Transcriptomic evidence of black soybean ethanolic extract and 2-aminobutyric acid in suppressing neuroinflammation and enhancing synaptic transmission.

Biomed Pharmacother

Alliance for Research on the Mediterranean and North Africa (ARENA), University of Tsukuba, Tsukuba 305-8572, Japan; Tsukuba Life Science Innovation (T-LSI) Program, University of Tsukuba, Japan; Institute of Life and Environmental Sciences, University of Tsukuba, Tsukuba 305-8572, Japan. Electronic address:

Published: December 2024

AI Article Synopsis

  • - Recent studies highlight the potential of natural compounds like black soybean extract (BBEE) and 2-aminobutyric acid (2-AB) in reducing neuroinflammation, especially in LPS-induced SH-SY5Y cells.
  • - Experimental methods included cell viability testing and transcriptomic analysis, revealing that both BBEE and 2-AB lowered inflammatory cytokines and disrupted inflammatory pathways while enhancing genes linked to neurotransmission.
  • - The research concludes that BBEE and 2-AB may serve as effective dietary components for combating neurological disorders, encouraging their regular consumption to support brain health and reduce cognitive decline.

Article Abstract

Introduction: Recently, the awareness of the beneficial utilization of natural bioactive compounds in treating neuroinflammation has gained particular attention. We aimed to understand the anti-neuroinflammatory effect of black soybeans (Glycine max (L.) Merr) ethanolic extract (BBEE) and its bioactive compound, 2-aminobutyric acid (2-AB), against LPS-induced SH-SY5Y cells.

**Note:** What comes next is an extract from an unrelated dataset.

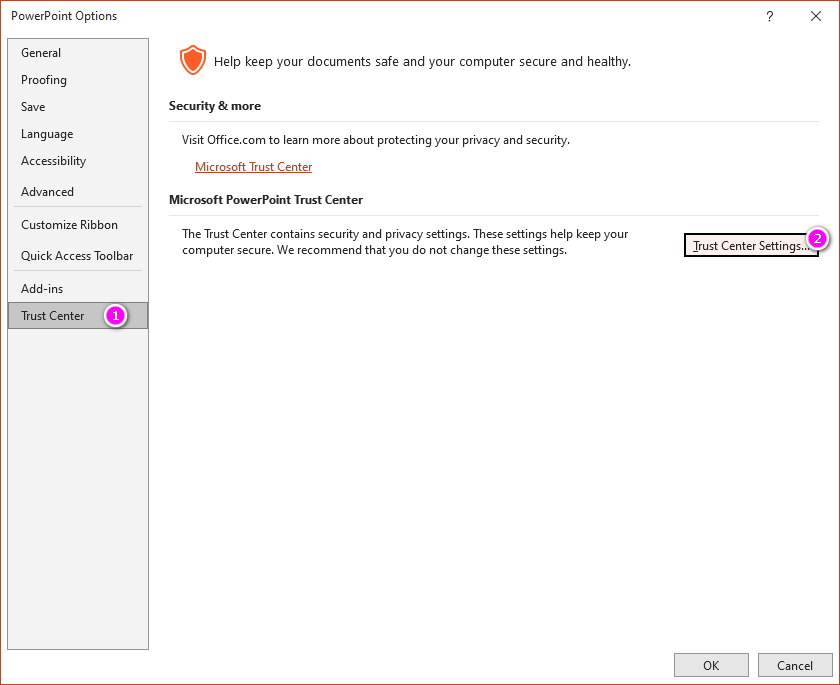Select the General category
Image resolution: width=840 pixels, height=685 pixels.
pos(41,52)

Method: Cell viability and the optimum therapeutic dose were confirmed by MTT assay. We conducted a whole-transcriptomic analysis of BBEE and 2-AB in LPS-induced SH-SY5Y cells using microarray normalized with SST-RMA. DEGs were selected based on p-value < 0.05 and fold change > 2, and validated by RT-qPCR and immunocytochemical analyses.

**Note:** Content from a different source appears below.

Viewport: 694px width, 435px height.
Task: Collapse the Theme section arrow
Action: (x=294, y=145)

Results: We found that both BBEE and 2-AB down-regulated the expression of inflammatory cytokines IL6 and TNFA under LPS-induced conditions. This was also observed in the microarray data, showing downregulation of several inflammatory pathways, such as NF-kB, and IL6-JAK/STAT3-signaling pathways. In contrast, it upregulated the expression of CALML3, GRIN2, and GRIA2 gene expressions, which influence the AMPK and CAMK2 signaling pathways, indicating the potential of BBEE in neurotransmission and synaptic function. Also, immunofluorescence analysis revealed that 2-AB treatment significantly increased PSD-95 and Ca levels, suggesting its effect on synaptic transmission essential for brain function.

Conclusion: Our findings suggest the potential anti-neuroinflammatory effects of BBEE and 2-AB, which may offer therapeutic and preventive benefits in mitigating neurological disorders. Given that BB is widely consumed in many Asian countries, our study may encourage its incorporation into the daily diet to slow inflammation-induced neurodegenerative disorders, reduce age-related cognitive decline, and enhance overall brain function.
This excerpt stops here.